In [1]:
import time
import gymnasium
import numpy as np
import optuna
import torch
from torch import nn
from torch.optim import Adam
from torch.utils.tensorboard import SummaryWriter
from tqdm import tqdm

from assignment3.Section1.CartPole_AcroBot.action_selector import ActionSelector
from assignment3.Section1.CartPole_AcroBot.device import get_device
from assignment3.Section1.CartPole_AcroBot.models import PolicyNetwork, ValueNetwork
from assignment3.Section1.CartPole_AcroBot.dim_alignment import max_input_dim, max_output_dim
from assignment3.Section1.MountainCarContinuous.models import UnifiedPolicyNetwork

device = get_device()


  from .autonotebook import tqdm as notebook_tqdm


In [2]:
def load_source_networks(device, max_input_dim, max_output_dim):
    """
    Loads pre-trained Acrobot and MountainCarContinuous networks
    and freezes them (requires_grad=False).
    """
    # ---- Source 1: Acrobot Policy (discrete) ----
    acrobot_policy = PolicyNetwork(
        input_dim=max_input_dim,
        hidden_sizes=[32, 64, 32],
        output_dim=max_output_dim
    ).to(device)
    acrobot_policy.load_state_dict(torch.load(
        '../Section1/CartPole_AcroBot/models/Acrobot-v1/best/policy.pth',
        map_location=device,
        weights_only=True  # Add this parameter
    ))
    acrobot_policy.eval()
    for param in acrobot_policy.parameters():
        param.requires_grad = False

    # ---- Source 2: MountainCarContinuous Policy (continuous) ----
    mountaincar_policy = UnifiedPolicyNetwork(
        input_dim=max_input_dim,
        hidden_sizes=[256],
        output_dim=max_output_dim
    ).to(device)
    mountaincar_policy.load_state_dict(torch.load(
        '../Section1/MountainCarContinuous/models/BestModel/policy.pth',
        map_location=device,
        weights_only=True  # Add this parameter
    ))
    mountaincar_policy.eval()
    for param in mountaincar_policy.parameters():
        param.requires_grad = False

    return acrobot_policy, mountaincar_policy

In [3]:
class ProgressiveCartPoleNetwork(nn.Module):
    def __init__(
            self,
            source_acrobot,  # has hidden [32, 64, 32]
            source_mountaincar,  # has hidden [256]
            target_hidden_sizes=[32, 64, 32],  # CartPole
            input_dim=6,
            output_dim=2
    ):
        super().__init__()

        # Freeze source networks & store them.
        self.source_acrobot = source_acrobot.eval()
        self.source_mountaincar = source_mountaincar.eval()
        for p in self.source_acrobot.parameters():
            p.requires_grad = False
        for p in self.source_mountaincar.parameters():
            p.requires_grad = False

        # Extract the layers from each source so we can get hidden activations
        self.acrobot_layers = nn.Sequential(*self.source_acrobot.model)
        self.mountaincar_layers = nn.Sequential(*self.source_mountaincar.model)

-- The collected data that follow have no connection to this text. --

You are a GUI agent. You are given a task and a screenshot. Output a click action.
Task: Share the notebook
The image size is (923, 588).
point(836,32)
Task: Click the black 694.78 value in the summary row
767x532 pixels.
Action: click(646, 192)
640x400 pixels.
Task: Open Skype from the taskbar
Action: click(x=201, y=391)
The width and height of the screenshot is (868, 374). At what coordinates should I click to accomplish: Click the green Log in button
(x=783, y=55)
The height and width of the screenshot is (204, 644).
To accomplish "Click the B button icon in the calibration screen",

        # Build the target's hidden layers
        self.target_hidden_layers = nn.ModuleList()
        prev_size = input_dim
        for hs in target_hidden_sizes:  # e.g. [32, 64, 32]
            self.target_hidden_layers.append(nn.Linear(prev_size, hs))
            prev_size = hs

        # Final output layer
        self.final_layer = nn.Linear(prev_size, output_dim)

        # ADAPTERS:
        # Define an adapter for each "top" connection that has dimension mismatch
        # Acrobot top layer is 32 => CartPole top is 32 (same) => identity is fine
        # MountainCar top layer is 256 => CartPole top is 32 => need linear
        self.adapter_acrobot_3 = nn.Identity()
        self.adapter_mountaincar_1 = nn.Linear(256, 32, bias=False)

        self.adapter_acrobot_2 = nn.Identity()
        self.adapter_acrobot_1 = nn.Identity()
        # (MountainCar has no 2nd or 1st layer to connect, so skip.)

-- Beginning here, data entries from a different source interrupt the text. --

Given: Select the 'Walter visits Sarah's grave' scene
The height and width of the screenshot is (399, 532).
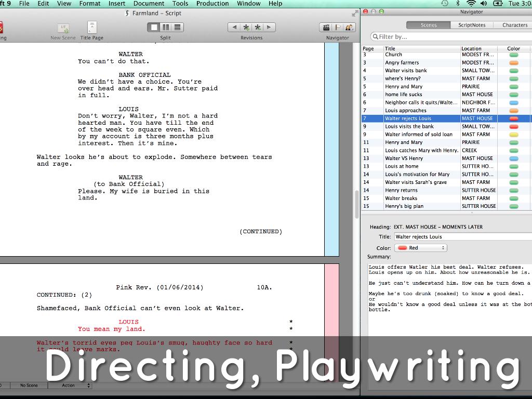Looking at the screenshot, I should (416, 182).
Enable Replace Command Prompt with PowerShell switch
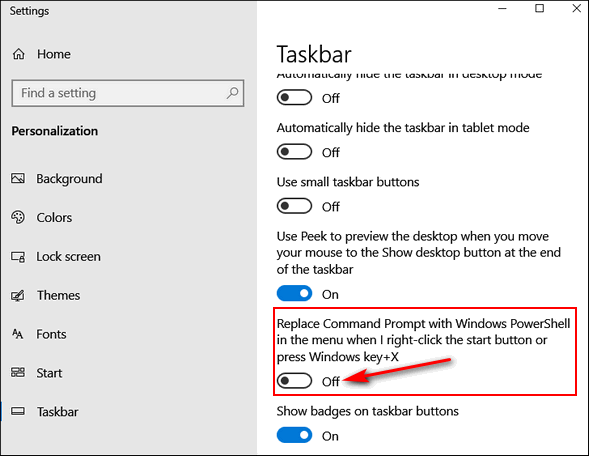This screenshot has width=589, height=456. coord(294,381)
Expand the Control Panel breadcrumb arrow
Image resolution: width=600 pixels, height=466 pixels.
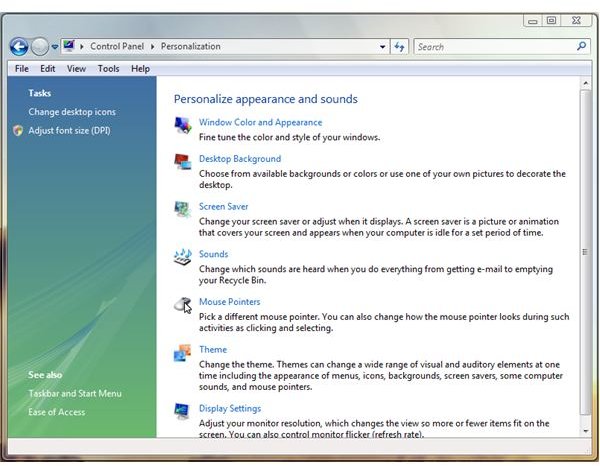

    def forward_source_acrobot(self, x):
        """
        Forward x through the Acrobot net, capturing hidden activations after each layer+ReLU.
        We'll store them in a list [act1, act2, act3].
        """
        activations = []
        current = x
        relu_count = 0

        for layer in self.acrobot_layers:
            current = layer(current)
            if isinstance(layer, nn.ReLU):
                activations.append(current.clone())
                relu_count += 1
                if relu_count == 3:
                    break
        return activations  

    def forward_source_mountaincar(self, x):
        """
        MountainCar net has 1 hidden layer of size 256 (plus final mean/std layers).
        We'll capture the output after that 256 -> ReLU, ignoring the final mean/std.
        """
        activations = []
        current = x
        for layer in self.mountaincar_layers:
            current = layer(current)
            if isinstance(layer, nn.ReLU):
                # This is the single hidden layer output (256)
                activations.append(current.clone())
                break
        return activations

    def forward(self, x):
        # get hidden states from each source
        acrobot_hiddens = self.forward_source_acrobot(x) 
        mountaincar_hiddens = self.forward_source_mountaincar(x) 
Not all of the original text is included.